2. Picnic in the park
Bois de la Cambre (Ave Louise, 1050 Ixelles) is an urban public park on the edge of the Sonian Forest in Brussels which is extremely popular with locals during warmer months. You’ll find residents enjoying ball games, picnics, music, sunbathing and walking around this little green oasis.
There is a boat that can take you over the lake to a gorgeous little island, Robinson’s Island. It is there we recommend popping open a bottle of Belgian bubbles and toasting with a loved one.
3. Take a Belgian beer tour
There are a number of beer tour operators which can be found all over the city and online. Most follow the general format of a visit to some of Brussels’ most vibrant and historic bars to sample a selection of beers. These are often paired with cheeses or cured meats. A local tour guide will talk you through drinking culture in the city and brewing traditions, as well as help you discover a palate of variety.
Global Enterprises Belgium offers a four-hour pub crawl with food tasting included for 65 euros (US$74).
Meeting point: Grand Place 21, 1000 Brussels
4. Step back in sound
There are a staggering 1,200 musical instruments on display at the Musical Instruments Museum (MIM) in Brussels. As part of the Royal Museums of Art and History, it hosts one of the most important collections of musical instruments in the world, including pieces such as the viola da gamba from the Court of Brussels to the 20th-century theremin.
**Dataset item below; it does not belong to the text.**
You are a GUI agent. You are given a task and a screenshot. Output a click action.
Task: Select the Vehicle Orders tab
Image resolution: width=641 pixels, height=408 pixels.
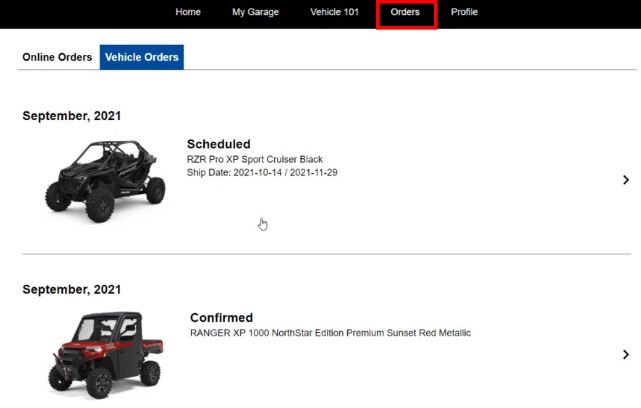point(141,57)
5. Taste the world’s finest chocolate
Chocolate making is an art in Belgium and the standards are exceptionally high. In Belgium, all chocolate must meet a minimum level of 35 per cent pure cocoa; in comparison, milk chocolate in the US only needs to be 10 per cent chocolate liqueur. Belgian chocolates must also be made with 100 per cent cocoa butter – vegetable oil is forbidden. Our favourite chocolatier is Pierre Marcolini; the house creates the finest chocolates, including champagne truffles and pralines.
Stores all over Brussels including Maison Pierre Marcolini, Ave Louise 75 M
6. Watch a little boy pee
Not literally – the Manneken Pis (corner of rue du Chene and rue de l’Etuve) is actually one of Brussels’ most famous landmarks. It is a bronze statue of a naked little boy urinating into a fountain. It was put on its pedestal in 1618 and represents the rebellious spirit of the City of Brussels.
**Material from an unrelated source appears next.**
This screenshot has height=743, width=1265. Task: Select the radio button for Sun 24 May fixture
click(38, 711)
What will surprise you upon visiting is how small the statue is. During seasonal events and special occasions, it is dressed up in fabulous costumes. Its wardrobe consists of more than 900 outfits, so if you’re lucky, you may see the famous little boy sporting one of them.
7. Order a pot of Brussels’ finest mussels
Mussels are a national dish in Belgium, and Brussels has no shortage of the tasty shellfish. There are restaurants serving it all over the city, but the most famous is probably Chez Leon, not far from the Grand Place. It serves a variety of traditional Belgian plates, with the freshest mussels and most delicious sauces that come with them – our favourite is the garlic. Mussels are typically served with fries and washed down with a cold Belgian beer.
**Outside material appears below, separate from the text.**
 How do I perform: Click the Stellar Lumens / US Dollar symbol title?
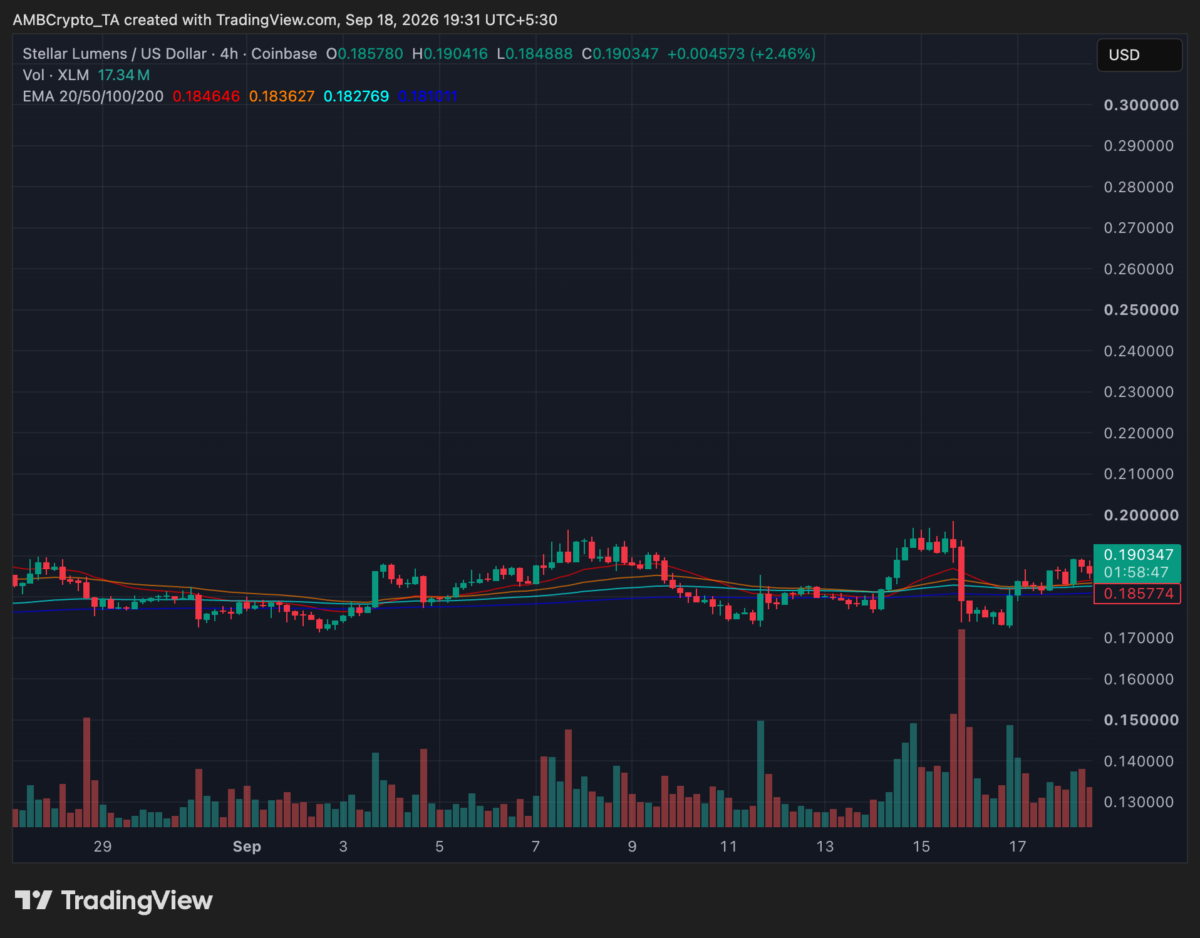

8. Frame yourself in an architectural masterpiece
This is arguably the most beautiful medieval square in Europe. The Grand Place in the centre of town features 17th-century architecture from the Baroque, Gothic and Louis XIV eras. Look out for the spectacular Town Hall perched on this wonderful cobblestone square.
The square is lined with cafes and shops which makes it a great place to sit and people-watch, or just explore. Three times a week there is a morning flower market, and seasonal festivities include Christmas fairs and summer music concerts.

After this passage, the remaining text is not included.